(Records in a dataset)
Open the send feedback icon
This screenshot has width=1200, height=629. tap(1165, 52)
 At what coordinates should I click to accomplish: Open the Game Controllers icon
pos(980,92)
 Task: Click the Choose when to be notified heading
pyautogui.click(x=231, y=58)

> _JOB_: Convert the data above into a JSON list of strings, with one string for each line and blank lines left out.

> _EXERCISE SOLUTION_:
[
  "Open the send feedback icon",
  "This screenshot has width=1200, height=629. tap(1165, 52)",
  " At what coordinates should I click to accomplish: Open the Game Controllers icon",
  "pos(980,92)",
  " Task: Click the Choose when to be notified heading",
  "pyautogui.click(x=231, y=58)"
]